▶ [Listed records]:
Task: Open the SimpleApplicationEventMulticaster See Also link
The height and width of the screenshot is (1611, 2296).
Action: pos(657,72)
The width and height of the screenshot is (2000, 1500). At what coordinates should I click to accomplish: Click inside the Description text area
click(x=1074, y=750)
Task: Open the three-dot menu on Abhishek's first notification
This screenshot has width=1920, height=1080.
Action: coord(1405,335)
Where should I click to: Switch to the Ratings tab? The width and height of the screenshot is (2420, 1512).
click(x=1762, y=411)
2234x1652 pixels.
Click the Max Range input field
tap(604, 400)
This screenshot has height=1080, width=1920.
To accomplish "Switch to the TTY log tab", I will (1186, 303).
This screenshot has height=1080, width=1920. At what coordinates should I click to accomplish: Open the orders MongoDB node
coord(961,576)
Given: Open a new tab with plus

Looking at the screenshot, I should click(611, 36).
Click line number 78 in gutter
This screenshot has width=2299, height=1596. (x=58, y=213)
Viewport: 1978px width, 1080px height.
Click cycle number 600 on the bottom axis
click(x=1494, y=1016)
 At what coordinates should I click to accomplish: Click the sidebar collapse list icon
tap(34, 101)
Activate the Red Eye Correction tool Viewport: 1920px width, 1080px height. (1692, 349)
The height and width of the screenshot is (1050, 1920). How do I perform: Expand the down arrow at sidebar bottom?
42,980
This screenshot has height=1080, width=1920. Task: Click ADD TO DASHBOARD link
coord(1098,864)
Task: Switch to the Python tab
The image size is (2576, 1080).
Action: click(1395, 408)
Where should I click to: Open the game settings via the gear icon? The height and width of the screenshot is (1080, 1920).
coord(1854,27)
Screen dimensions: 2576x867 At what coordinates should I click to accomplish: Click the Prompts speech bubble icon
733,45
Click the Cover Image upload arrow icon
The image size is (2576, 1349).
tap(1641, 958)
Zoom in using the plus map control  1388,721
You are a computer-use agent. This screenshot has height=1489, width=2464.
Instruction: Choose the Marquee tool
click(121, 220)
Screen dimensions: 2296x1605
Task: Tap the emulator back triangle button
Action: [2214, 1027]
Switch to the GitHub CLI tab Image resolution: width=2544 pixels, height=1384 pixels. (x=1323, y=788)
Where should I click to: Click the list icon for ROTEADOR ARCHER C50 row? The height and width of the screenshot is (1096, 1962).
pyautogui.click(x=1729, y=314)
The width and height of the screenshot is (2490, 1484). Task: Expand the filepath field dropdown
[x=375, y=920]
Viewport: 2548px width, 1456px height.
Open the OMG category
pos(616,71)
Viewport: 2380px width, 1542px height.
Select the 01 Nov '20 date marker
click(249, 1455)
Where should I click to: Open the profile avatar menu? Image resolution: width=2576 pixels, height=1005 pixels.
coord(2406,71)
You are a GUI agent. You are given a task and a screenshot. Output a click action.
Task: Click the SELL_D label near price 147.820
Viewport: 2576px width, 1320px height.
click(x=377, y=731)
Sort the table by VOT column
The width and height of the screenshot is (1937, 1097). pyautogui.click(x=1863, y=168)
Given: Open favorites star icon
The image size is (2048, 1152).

▶ [Your goal]:
Every line above in which the word "agent" is present must be copied into the answer.

▶ [Solution]:
You are a computer-use agent. This screenshot has height=1489, width=2464.
You are a GUI agent. You are given a task and a screenshot. Output a click action.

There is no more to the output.